Further, CloudFlare’s ability to mitigate DDoS attacks comes in a feature that is only available on paid plans that start at $200/month per website. Most small websites aren’t likely to be hit by attacks of the scale that require this service. Serving your site from multiple servers – something wpPERFORM already does independent of CloudFlare – does help mitigate smaller attacks, but since the multiple-server model is already in place for wpPERFORM sites, the benefit of adding a free CloudFlare account is diminished.
The Value of Redundancy
Beyond performance and security, there’s an important but less discussed benefit to CloudFlare: the value of redundancy. CloudFlare uses Anycast technology to announce the availability of a CloudFlare-served site from all of its data centers. In early 2013, there were 23 such centers worldwide.

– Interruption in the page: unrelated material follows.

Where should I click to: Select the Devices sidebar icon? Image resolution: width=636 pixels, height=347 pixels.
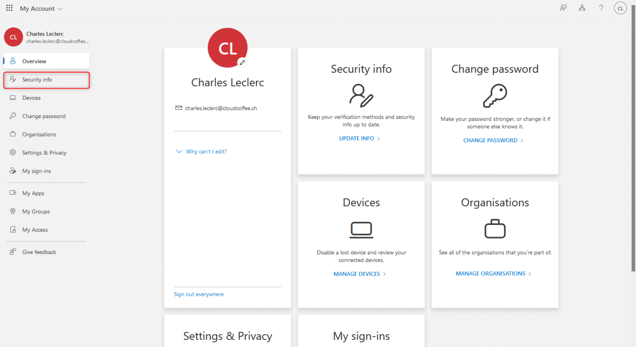(x=14, y=98)
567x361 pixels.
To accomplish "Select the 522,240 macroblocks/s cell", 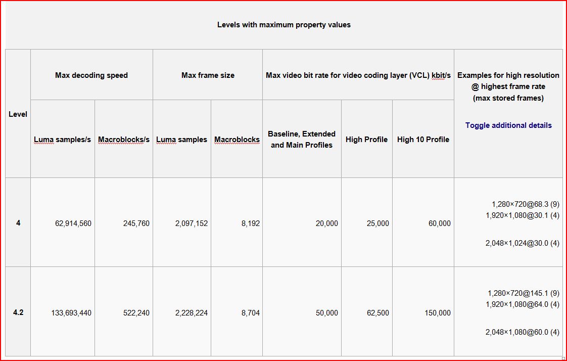I will (136, 313).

Just like physical roadways can experience breakdowns and traffic slowdowns, the availability and performance of the Internet’s paths can vary. For example, if there’s a traffic problem in Atlanta, Anycast gives CloudFlare the ability to serve a site to an Atlanta visitor from its Miami data center until that problem is resolved. Without Anycast, the Atlanta visitor would follow his normal path to your web server, which might include your site being unavailable to him until the traffic problem is resolved.
In our view, redundancy is an important benefit of CloudFlare, probably more important than performance or security for most wpPERFORM sites.

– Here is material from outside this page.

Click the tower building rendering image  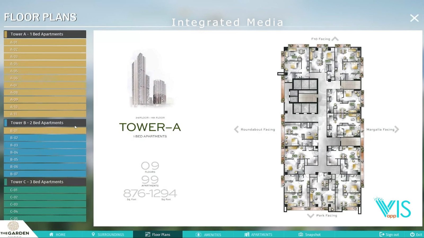pyautogui.click(x=149, y=79)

Different site owners will reach different conclusions on the value of CloudFlare’s service. Sites with a broad mix of cross-continent visitors may find improved page load times because of CloudFlare’s global content delivery network. Others may reasonably conclude that using CloudFlare adds unnecessary complexity without delivering significant performance improvements to justify that step. Still others may determine that the benefit of redundancy alone is worth the effort to implement CloudFlare.
The right decision for you and your site depends on your needs and traffic. On wpPERFORM, we make it easy for you to put CloudFlare to use if you so choose.